_Description of the task_
Look through the data that follows and copy each line with the string "output".

Saved data entries
○ ○ ○
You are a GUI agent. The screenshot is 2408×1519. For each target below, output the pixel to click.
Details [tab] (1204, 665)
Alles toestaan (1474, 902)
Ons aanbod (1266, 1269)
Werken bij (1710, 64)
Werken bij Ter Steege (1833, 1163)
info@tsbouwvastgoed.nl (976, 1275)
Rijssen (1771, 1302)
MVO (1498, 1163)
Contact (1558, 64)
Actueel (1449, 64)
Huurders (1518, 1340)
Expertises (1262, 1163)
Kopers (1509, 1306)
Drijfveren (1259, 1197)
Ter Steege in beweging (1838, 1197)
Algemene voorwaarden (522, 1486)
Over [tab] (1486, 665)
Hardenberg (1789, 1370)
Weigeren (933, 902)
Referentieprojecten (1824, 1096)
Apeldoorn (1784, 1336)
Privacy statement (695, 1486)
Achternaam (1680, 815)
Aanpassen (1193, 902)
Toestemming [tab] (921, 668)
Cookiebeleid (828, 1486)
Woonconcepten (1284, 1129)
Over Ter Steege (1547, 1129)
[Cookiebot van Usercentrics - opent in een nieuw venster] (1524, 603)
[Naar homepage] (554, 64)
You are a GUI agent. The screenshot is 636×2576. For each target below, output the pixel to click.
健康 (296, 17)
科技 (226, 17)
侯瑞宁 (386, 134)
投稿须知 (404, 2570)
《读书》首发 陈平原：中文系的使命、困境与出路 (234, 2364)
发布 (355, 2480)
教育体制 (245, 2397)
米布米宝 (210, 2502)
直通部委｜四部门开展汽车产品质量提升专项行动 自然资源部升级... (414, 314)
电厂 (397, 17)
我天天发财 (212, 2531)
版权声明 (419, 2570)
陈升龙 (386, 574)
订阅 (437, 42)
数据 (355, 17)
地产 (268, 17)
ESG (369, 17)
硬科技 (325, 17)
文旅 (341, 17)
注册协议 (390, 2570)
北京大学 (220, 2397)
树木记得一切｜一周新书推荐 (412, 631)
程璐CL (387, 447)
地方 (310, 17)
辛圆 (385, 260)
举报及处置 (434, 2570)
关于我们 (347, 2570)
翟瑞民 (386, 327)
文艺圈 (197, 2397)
○ ○ ○
_Result_
You are a GUI agent. The screenshot is 2408×1519. For each target below, output the pixel to click.
You are a GUI agent. The screenshot is 636×2576. For each target below, output the pixel to click.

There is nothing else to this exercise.